== What to work on ==
Starting at the line that contains "This screenshot has width=2408, height=1522." and ending at the line that contains "Toggle the Quick", the lines below are to be given again exactly, with nothing added.
*** Dataset content ***
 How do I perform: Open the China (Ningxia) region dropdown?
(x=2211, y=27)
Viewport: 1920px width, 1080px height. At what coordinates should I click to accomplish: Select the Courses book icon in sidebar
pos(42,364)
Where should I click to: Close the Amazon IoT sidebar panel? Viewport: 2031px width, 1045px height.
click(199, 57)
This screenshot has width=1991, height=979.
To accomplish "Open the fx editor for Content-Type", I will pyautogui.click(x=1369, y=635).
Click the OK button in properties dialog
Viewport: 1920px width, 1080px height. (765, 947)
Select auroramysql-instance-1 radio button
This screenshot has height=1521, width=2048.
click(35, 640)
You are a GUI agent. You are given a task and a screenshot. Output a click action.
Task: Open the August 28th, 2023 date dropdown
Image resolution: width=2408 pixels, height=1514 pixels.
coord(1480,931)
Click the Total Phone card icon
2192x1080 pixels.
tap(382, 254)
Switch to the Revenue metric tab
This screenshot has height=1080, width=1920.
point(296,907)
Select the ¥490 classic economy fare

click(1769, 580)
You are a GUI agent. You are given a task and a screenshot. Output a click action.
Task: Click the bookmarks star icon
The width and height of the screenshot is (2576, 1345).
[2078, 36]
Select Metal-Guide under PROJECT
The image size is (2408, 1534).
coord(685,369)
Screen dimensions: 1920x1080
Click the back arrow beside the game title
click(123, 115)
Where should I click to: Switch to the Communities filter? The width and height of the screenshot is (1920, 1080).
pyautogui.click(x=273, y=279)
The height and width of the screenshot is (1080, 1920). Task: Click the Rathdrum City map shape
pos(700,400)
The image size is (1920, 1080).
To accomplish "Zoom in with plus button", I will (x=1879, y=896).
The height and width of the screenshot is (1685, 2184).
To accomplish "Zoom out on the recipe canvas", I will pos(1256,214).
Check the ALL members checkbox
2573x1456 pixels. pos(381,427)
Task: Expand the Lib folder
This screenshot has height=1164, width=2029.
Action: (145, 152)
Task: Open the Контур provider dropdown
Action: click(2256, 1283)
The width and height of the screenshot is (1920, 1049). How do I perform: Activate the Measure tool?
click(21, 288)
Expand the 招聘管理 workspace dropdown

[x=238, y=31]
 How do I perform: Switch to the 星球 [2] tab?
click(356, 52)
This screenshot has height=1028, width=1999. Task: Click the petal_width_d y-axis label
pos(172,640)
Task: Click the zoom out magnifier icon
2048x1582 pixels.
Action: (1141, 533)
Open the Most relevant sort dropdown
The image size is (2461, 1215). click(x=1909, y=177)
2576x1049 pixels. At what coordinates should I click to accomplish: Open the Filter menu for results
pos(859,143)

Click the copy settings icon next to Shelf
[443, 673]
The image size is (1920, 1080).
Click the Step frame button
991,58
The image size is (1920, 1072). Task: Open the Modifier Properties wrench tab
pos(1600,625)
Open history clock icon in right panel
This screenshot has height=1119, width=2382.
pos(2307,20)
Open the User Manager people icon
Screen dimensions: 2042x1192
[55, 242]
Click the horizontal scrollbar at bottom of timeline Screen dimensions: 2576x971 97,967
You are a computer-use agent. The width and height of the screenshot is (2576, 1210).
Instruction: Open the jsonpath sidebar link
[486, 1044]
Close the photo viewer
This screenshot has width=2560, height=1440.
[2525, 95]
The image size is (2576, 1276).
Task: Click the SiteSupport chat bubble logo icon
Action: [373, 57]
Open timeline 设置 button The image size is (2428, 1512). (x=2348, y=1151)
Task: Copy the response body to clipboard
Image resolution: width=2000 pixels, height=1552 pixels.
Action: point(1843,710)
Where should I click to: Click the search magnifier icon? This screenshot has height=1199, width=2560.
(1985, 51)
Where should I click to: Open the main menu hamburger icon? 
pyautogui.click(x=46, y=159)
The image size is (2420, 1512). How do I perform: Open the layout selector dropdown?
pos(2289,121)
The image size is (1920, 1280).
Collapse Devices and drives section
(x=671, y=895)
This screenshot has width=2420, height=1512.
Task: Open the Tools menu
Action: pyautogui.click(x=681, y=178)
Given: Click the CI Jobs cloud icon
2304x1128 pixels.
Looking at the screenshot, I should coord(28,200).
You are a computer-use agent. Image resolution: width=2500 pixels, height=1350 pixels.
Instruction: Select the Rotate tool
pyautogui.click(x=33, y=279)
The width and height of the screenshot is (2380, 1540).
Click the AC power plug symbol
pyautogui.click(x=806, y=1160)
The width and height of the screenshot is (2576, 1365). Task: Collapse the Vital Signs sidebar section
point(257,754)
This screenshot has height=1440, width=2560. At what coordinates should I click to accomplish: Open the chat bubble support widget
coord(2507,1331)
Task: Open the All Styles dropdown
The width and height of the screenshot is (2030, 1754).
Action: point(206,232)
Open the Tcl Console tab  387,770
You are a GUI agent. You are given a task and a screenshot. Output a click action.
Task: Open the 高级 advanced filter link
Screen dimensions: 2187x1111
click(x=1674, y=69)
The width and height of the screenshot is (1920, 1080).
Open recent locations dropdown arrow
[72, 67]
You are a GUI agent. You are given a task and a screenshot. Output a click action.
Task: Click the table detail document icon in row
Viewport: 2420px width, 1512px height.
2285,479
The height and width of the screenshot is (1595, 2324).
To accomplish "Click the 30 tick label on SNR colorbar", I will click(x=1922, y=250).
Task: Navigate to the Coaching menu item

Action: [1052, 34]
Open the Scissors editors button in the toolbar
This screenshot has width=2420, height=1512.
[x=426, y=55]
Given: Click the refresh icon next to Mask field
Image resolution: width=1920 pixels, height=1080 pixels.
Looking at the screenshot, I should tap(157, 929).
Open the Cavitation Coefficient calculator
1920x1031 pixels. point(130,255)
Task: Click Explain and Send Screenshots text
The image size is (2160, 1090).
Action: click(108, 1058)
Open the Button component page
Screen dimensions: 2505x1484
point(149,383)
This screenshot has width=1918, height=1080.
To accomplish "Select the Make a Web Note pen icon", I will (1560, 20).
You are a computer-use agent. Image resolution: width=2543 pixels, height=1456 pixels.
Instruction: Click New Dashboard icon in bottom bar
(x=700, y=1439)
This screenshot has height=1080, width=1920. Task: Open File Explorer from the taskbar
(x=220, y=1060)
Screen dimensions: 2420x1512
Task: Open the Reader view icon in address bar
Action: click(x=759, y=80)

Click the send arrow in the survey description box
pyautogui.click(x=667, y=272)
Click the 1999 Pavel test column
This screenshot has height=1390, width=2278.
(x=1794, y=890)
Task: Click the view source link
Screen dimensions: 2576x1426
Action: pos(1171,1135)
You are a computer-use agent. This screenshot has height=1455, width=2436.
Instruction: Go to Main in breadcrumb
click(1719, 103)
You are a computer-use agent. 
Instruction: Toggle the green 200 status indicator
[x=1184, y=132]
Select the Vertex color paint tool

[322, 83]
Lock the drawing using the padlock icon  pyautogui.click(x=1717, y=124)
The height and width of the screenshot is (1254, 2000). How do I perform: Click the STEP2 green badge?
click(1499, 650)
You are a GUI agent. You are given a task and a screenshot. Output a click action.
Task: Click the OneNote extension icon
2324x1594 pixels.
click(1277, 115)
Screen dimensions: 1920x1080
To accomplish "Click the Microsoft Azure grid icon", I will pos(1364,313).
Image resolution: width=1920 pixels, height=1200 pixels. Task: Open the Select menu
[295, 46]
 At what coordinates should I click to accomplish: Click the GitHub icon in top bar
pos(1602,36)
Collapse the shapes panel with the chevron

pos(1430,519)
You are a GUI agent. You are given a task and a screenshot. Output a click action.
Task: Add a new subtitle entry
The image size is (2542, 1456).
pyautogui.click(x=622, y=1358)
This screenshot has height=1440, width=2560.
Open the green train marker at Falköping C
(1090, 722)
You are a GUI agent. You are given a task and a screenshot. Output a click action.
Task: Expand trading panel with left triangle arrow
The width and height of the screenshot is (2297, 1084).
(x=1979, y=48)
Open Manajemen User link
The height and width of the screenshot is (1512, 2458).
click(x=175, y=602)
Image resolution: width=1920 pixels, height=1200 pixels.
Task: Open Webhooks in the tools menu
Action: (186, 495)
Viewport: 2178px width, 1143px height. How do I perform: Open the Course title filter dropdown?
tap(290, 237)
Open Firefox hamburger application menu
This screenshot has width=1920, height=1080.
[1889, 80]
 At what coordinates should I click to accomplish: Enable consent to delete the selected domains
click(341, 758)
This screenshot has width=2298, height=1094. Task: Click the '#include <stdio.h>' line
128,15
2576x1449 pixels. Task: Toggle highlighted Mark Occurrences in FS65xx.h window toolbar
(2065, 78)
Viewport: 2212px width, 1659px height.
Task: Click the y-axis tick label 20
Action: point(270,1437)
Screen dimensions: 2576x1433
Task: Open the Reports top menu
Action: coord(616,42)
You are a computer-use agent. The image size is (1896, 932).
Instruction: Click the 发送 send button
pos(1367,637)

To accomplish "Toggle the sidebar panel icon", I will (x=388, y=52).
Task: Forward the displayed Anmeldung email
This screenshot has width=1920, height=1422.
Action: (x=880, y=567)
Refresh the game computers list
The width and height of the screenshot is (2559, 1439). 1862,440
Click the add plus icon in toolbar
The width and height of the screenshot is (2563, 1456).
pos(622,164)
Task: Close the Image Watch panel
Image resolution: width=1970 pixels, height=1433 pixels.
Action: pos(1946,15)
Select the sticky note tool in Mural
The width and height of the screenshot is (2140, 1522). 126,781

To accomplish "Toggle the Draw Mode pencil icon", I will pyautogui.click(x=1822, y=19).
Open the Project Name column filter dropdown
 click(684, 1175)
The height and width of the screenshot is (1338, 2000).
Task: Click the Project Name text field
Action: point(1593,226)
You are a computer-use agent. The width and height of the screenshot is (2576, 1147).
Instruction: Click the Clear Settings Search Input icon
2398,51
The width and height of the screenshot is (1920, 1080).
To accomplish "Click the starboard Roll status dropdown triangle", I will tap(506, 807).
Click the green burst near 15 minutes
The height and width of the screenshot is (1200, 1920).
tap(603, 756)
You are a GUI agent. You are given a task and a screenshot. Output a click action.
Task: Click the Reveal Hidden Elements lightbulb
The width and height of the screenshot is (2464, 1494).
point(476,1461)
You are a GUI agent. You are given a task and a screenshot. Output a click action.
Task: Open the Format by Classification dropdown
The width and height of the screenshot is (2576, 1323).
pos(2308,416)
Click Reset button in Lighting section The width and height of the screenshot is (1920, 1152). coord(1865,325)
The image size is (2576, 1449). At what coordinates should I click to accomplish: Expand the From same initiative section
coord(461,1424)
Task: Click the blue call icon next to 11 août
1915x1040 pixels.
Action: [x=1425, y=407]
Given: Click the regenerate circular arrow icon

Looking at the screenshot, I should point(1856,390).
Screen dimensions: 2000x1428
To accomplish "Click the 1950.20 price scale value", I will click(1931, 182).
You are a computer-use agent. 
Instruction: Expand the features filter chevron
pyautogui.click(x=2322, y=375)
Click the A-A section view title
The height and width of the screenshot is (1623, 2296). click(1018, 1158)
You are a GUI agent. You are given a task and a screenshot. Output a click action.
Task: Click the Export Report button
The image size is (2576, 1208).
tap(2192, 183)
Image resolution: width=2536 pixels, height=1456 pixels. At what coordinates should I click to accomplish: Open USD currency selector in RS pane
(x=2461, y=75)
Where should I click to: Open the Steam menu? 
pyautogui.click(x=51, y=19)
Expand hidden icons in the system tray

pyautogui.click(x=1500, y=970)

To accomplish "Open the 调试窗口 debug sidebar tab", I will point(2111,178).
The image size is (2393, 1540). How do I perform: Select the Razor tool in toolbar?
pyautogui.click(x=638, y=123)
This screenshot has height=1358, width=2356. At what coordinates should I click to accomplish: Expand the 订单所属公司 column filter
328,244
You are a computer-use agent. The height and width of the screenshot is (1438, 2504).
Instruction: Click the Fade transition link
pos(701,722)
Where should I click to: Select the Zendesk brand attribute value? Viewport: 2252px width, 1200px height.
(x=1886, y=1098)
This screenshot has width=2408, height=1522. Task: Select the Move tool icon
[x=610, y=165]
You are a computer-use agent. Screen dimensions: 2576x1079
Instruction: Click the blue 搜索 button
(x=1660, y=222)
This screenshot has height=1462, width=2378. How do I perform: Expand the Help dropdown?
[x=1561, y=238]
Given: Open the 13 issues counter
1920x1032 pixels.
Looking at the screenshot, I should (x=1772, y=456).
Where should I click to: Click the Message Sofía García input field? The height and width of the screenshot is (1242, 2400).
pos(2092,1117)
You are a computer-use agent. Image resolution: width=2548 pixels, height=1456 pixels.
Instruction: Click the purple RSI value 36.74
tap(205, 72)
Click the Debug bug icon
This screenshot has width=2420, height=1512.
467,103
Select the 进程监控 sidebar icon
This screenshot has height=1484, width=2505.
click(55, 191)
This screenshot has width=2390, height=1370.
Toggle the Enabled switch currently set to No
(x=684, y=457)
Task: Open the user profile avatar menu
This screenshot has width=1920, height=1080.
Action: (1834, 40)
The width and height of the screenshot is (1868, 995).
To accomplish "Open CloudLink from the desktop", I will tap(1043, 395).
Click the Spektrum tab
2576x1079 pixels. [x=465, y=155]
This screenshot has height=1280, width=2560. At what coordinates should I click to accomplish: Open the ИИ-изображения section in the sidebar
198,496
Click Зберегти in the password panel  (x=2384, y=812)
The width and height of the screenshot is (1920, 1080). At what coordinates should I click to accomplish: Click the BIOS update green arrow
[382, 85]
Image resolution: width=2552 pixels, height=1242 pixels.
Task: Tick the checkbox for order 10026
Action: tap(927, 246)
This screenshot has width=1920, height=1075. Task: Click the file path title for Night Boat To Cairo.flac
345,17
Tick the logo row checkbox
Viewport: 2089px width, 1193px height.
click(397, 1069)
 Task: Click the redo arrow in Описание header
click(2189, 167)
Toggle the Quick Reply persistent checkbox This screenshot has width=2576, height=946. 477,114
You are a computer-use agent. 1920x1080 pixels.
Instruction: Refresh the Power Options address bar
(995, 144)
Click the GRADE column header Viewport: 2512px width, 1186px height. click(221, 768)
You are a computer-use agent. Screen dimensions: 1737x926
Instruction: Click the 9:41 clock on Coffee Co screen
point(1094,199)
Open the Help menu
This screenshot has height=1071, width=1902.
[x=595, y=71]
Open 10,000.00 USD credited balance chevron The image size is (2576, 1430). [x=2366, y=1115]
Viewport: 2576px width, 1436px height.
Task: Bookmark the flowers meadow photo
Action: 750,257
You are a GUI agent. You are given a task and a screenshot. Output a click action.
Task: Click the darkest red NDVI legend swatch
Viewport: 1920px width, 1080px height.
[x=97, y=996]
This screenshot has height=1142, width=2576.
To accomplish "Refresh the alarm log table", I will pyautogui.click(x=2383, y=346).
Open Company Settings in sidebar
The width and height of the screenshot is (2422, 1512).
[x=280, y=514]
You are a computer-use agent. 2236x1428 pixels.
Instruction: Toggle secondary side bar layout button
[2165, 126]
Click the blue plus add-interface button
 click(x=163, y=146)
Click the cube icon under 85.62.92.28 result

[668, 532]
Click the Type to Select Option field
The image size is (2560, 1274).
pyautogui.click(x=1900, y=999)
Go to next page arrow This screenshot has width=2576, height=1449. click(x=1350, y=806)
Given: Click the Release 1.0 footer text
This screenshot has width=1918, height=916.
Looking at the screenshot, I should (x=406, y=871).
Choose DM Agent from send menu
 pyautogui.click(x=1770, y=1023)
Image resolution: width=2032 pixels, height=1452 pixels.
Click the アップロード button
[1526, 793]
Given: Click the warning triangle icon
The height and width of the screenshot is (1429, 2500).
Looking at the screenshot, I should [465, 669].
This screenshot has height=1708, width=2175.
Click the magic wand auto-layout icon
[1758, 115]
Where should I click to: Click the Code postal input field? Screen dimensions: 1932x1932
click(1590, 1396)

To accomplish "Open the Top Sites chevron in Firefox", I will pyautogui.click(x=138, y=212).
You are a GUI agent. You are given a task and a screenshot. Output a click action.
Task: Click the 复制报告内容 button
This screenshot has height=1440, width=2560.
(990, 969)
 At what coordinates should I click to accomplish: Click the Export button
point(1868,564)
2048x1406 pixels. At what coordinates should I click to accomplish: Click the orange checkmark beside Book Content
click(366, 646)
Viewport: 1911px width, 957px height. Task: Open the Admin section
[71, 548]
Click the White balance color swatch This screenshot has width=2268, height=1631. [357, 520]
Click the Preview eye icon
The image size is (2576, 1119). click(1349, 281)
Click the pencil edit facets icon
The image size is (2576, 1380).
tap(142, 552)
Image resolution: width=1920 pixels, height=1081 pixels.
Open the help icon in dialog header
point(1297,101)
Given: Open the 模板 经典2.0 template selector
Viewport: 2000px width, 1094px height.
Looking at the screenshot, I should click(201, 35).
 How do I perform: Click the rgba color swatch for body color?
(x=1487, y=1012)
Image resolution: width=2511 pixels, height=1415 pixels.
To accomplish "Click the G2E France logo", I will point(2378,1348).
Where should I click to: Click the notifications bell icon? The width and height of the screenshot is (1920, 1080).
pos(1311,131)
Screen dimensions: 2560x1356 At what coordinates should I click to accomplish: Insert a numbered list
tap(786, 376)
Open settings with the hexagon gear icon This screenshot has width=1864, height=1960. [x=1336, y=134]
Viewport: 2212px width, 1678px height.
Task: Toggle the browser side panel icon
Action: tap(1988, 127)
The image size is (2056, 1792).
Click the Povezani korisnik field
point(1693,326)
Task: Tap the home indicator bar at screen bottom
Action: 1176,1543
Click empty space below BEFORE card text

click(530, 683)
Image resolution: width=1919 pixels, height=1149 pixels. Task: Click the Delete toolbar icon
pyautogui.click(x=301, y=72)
*** End of Dataset content ***
== Response to the exercise ==
This screenshot has width=2408, height=1522. Task: Select the Move tool icon
[x=610, y=165]
You are a computer-use agent. Screen dimensions: 2576x1079
Instruction: Click the blue 搜索 button
(x=1660, y=222)
This screenshot has height=1462, width=2378. How do I perform: Expand the Help dropdown?
[x=1561, y=238]
Given: Open the 13 issues counter
1920x1032 pixels.
Looking at the screenshot, I should (x=1772, y=456).
Where should I click to: Click the Message Sofía García input field? The height and width of the screenshot is (1242, 2400).
pos(2092,1117)
You are a computer-use agent. Image resolution: width=2548 pixels, height=1456 pixels.
Instruction: Click the purple RSI value 36.74
tap(205, 72)
Click the Debug bug icon
This screenshot has width=2420, height=1512.
467,103
Select the 进程监控 sidebar icon
This screenshot has height=1484, width=2505.
click(55, 191)
This screenshot has width=2390, height=1370.
Toggle the Enabled switch currently set to No
(x=684, y=457)
Task: Open the user profile avatar menu
This screenshot has width=1920, height=1080.
Action: (1834, 40)
The width and height of the screenshot is (1868, 995).
To accomplish "Open CloudLink from the desktop", I will tap(1043, 395).
Click the Spektrum tab
2576x1079 pixels. [x=465, y=155]
This screenshot has height=1280, width=2560. At what coordinates should I click to accomplish: Open the ИИ-изображения section in the sidebar
198,496
Click Зберегти in the password panel  (x=2384, y=812)
The width and height of the screenshot is (1920, 1080). At what coordinates should I click to accomplish: Click the BIOS update green arrow
[382, 85]
Image resolution: width=2552 pixels, height=1242 pixels.
Task: Tick the checkbox for order 10026
Action: tap(927, 246)
This screenshot has width=1920, height=1075. Task: Click the file path title for Night Boat To Cairo.flac
345,17
Tick the logo row checkbox
Viewport: 2089px width, 1193px height.
click(397, 1069)
 Task: Click the redo arrow in Описание header
click(2189, 167)
Toggle the Quick Reply persistent checkbox This screenshot has width=2576, height=946. 477,114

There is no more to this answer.